Funny thread, if not what you intended, Crash. Usually a contrarian, I'll disagree with some of what has been said.  

One thing about the factory is that they run the new car around a test course with a bunch of temperature probes under the hood to find the actual hotter and cooler areas, which are often not where you'd guess they are.  They don't mount coils in hot areas.  OTOH, if a guy does mods on his engine (different carb and air cleaner, for instance) that divert the under-hood airflow from what the factory had, he is on his own.  

The Nissan engineers don't know about your aftermarket coil.  I say mount that coil the way its manufacturer tells you.

There's a lot of sentiment on car websites that the factory engineers always know best.  First, I don't see how anyone who has ever owned a car can say this.  Every car I've ever owned (a bunch) has had its good points and bad points, its weak links that could have been done better, some of which are such common problems as to become notorious even among later fans of the marque.

The blame for these weak points of any car can fall to the engineers, but might also have to do with the constraints under which the engineers must work, and this is a factor that is never mentioned by those with a knee-jerk, "trust the factory engineers" attitude.  The basic problem is that any car has to be built to a particular selling price, and the bean-counters ultimately rule.  This is to the good;  nobody could afford to buy a car if the engineers were free to build what they want to build.  Instead, they have to build "good enough," while meeting cost targets.
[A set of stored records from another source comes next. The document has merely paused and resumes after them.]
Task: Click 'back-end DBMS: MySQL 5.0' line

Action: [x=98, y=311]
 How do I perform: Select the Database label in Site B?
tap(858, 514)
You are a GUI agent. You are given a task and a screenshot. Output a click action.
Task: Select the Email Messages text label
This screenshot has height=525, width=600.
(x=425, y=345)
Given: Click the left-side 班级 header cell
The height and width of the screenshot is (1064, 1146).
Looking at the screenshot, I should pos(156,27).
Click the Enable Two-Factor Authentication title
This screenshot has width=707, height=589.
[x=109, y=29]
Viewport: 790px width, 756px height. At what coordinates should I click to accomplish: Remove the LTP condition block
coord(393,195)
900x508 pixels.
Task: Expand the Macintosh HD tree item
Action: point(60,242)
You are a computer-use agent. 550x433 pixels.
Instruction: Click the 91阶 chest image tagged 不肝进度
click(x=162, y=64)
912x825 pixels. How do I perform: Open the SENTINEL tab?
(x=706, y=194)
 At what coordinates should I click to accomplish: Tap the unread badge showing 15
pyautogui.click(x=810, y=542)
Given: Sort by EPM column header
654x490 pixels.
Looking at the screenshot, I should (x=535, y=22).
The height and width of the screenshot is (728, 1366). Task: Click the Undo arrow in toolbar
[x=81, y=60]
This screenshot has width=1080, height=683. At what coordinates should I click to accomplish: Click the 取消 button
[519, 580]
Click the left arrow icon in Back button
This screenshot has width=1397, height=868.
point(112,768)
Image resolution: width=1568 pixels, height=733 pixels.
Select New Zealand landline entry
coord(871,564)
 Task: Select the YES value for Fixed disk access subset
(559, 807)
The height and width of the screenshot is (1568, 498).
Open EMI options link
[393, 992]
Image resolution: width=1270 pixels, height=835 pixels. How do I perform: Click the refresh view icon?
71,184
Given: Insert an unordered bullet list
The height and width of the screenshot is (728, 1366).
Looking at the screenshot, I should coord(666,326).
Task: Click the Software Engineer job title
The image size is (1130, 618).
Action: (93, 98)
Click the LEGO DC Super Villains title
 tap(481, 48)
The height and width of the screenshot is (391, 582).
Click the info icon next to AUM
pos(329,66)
Therefore, when YOU get the car, you can apply your own parts, do your own improving, in what might be thought of as an effort to build what the factory engineers would have built if they had had a free hand, with costs secondary.

Well, you HOPE you are improving.  Specifically with this coil, first consider that by the experiences of people on this thread, the factory unit has proven very reliable.  Second, most aftermarket coils are for street performance or racing, and while by design they do work better at higher rpm ranges than stock coils, they are NOT AS GOOD for daily driving rpm ranges as stock coils that were designed for that.  This is a common situation with aftermarket components of all sorts.  This is not to say that you can't improve on the factory's built-to-a-price parts, but you can easily do worse.